# Polyurethane over poster



## Carloz (Oct 12, 2016)

I have a few posters that will be mounted in wooden frames. I have some water based polyurethane from the previous project and wonder if I can spray it over the posters. I also have some oil based polyurethane but am afraid it would make greasy stains in the paper.
Has someone tried that ?


----------



## mrbob (Nov 3, 2016)

I would be more worried about the ink base on the posters. I am not a printer but my brother was. The ink could be water or oil based. Using the same base finish over the ink may/could reactivate it and cause it to run.
Go with a sample if you can here. Shellac maybe your best bet, it wont reactivate oil, I am not sure about water base ink.


----------



## kelvancra (May 4, 2010)

It'll work fine. Just mist your first coat to seal, then go from there. That's how I started out, before going to two part mixes. Even then, I used poly to seal the paper, after gluing it down.


----------



## dhazelton (Feb 11, 2012)

A. Don't do it if they are valuable.
B. I'd go to a craft store to see what they use. Personally I'd put them under glass or plexi.


----------



## kelvancra (May 4, 2010)

dhazelton reminds of a good point, regarding value, but as to the poly, I am the professional on this matter. I, literally, have done a few thousand posters and prints. Among them were even done a few pen and inks.

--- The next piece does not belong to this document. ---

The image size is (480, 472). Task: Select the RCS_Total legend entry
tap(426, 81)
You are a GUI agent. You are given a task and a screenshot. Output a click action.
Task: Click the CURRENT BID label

The only time poly wouldn't work is, if the item you are finishing is something like a newspaper or magazine clipping. If you used it on those, it would soak in and cause bleed through of the print or pictures on the back.

To avoid bleed through, if applicable, I just used the same Elmer's I used to glue the picture. Once I'd sealed the item with that, I was ready to pour the resin, which I bought in five gallon containers.

You could use ModgePodge or even Elmer's or other white glue, but the poly was my go to.

Since you're spraying, it's even less likely you would cause problems to any ink on the poster. I always brushed, because it was just more convenient to me.


----------



## wormil (Nov 19, 2011)

Thanks Kelly, I work in printing and always wondered if poly would work but never had reason to try it.


----------



## Carloz (Oct 12, 2016)

Thanks for the advises. I tried it today and the results beat all expectations. I sprayed one thin and two thick coats of HF semigloss water based polyurethane. After it dried the poster appearance did not change at all, the same sheen and no sign of the clear coat. However it it there and gives it excellent protection. You can trow water or anything on it and it does not care. Unprocessed posters immediately get wet spots. You cannot scratch it so easily and if you manage to write on it easily wipes off. 
Polyurethane does dry much slower on paper than on wood.


----------